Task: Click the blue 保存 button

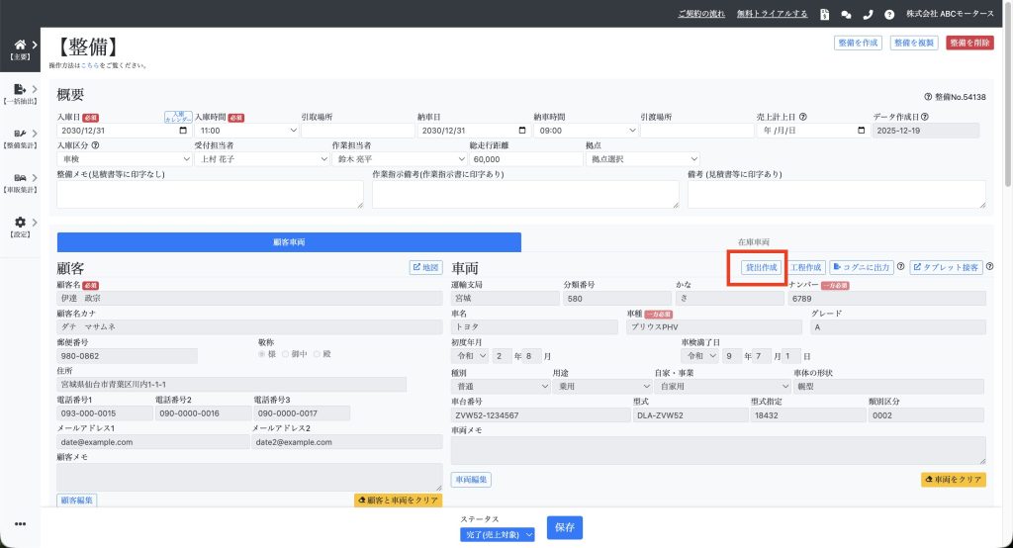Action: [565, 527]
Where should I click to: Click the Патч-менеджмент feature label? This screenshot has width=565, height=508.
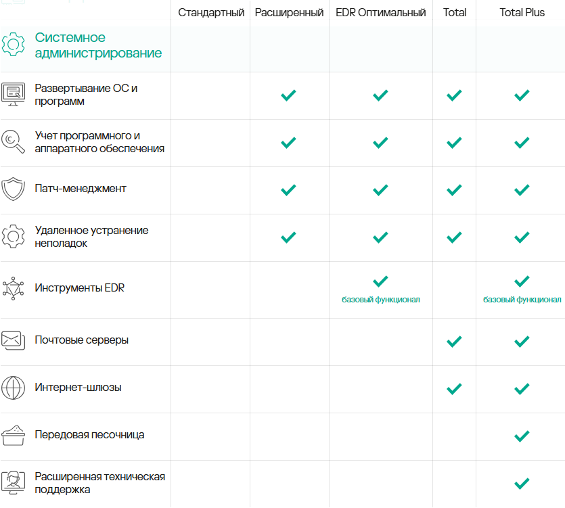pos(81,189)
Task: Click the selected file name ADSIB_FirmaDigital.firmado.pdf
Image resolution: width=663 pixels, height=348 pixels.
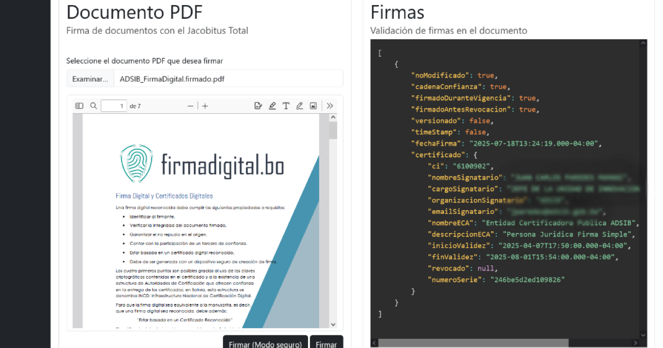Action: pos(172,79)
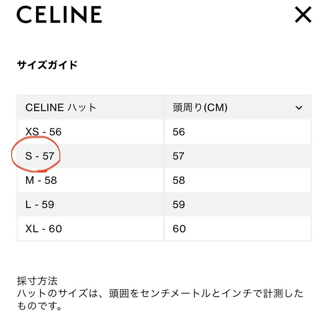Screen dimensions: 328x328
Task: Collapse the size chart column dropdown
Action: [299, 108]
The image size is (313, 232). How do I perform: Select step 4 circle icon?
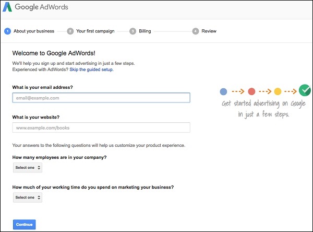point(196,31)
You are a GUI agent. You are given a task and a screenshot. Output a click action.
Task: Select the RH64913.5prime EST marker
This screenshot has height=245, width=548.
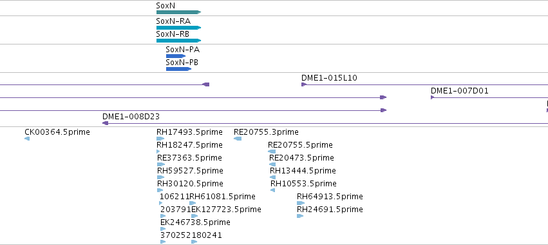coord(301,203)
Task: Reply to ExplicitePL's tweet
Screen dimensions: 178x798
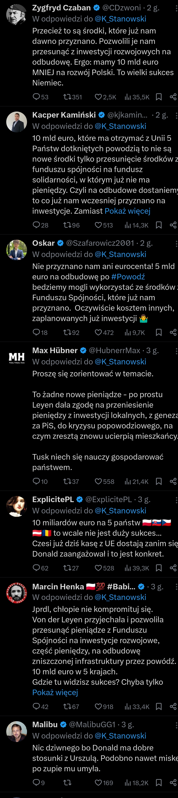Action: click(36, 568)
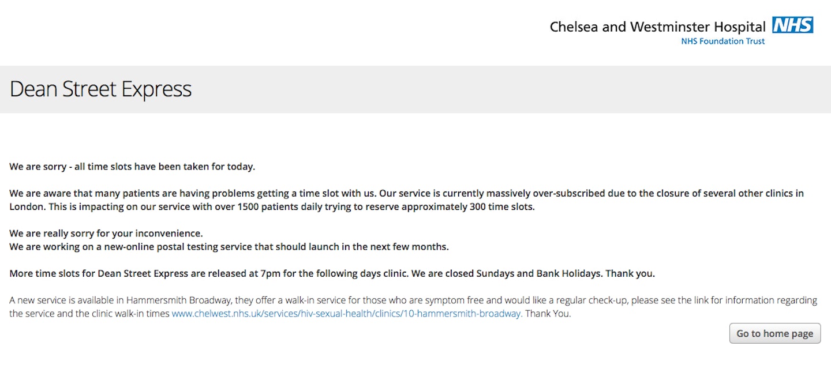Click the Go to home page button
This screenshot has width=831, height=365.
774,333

━━━━━━━━

**THE TASK**
Beginning with the line above that has "Task: Click the selected" and going on through the line that has "You are a GUI", retype every line exactly and add nothing else; drop the pictures.

**OUTPUT**
Task: Click the selected file name ADSIB_FirmaDigital.firmado.pdf
Image resolution: width=663 pixels, height=348 pixels.
Action: pos(172,79)
Screen dimensions: 328x328
Task: Collapse the size chart column dropdown
Action: [299, 108]
The image size is (313, 232). How do I perform: Select step 4 circle icon?
point(196,31)
You are a GUI agent. You are given a task and a screenshot. Output a click action.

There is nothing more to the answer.